DATA FOR REVIEW —
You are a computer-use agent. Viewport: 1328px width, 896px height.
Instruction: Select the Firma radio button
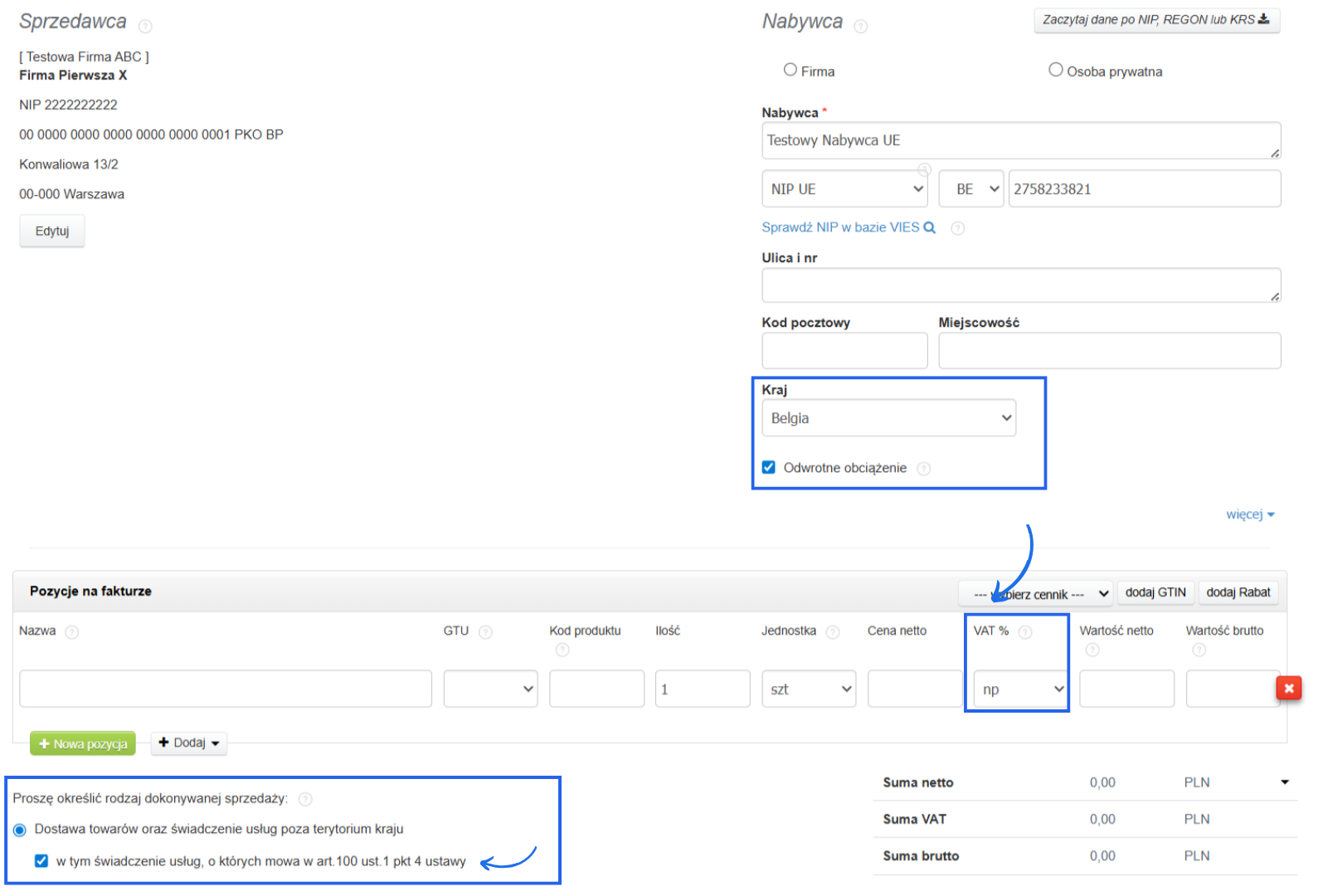pyautogui.click(x=790, y=70)
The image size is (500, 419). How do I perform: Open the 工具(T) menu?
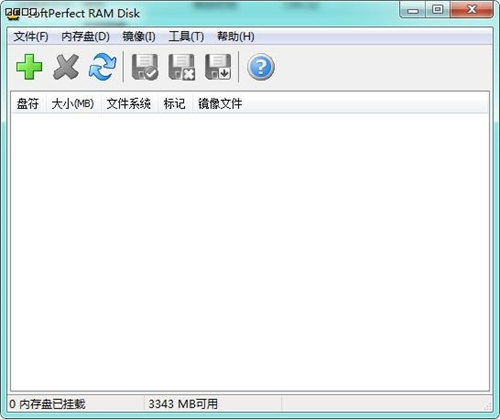186,36
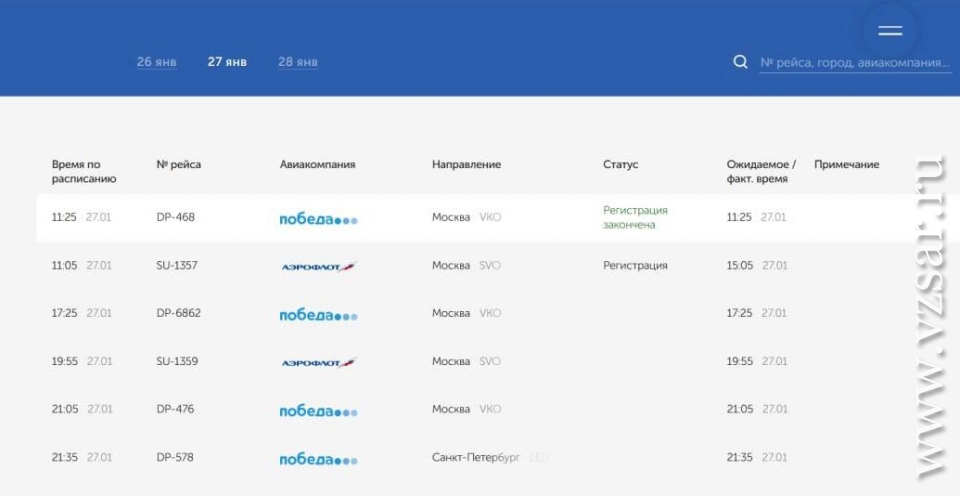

WHAT YOU ARE ASKED TO DO — An exact, image-free transcript of the material is required.

RESULT FOR THIS EXERCISE —
You are a computer-use agent. Viewport: 1328px width, 896px height.
Instruction: Select the Firma radio button
pyautogui.click(x=790, y=70)
The image size is (500, 419). How do I perform: Open the 工具(T) menu?
186,36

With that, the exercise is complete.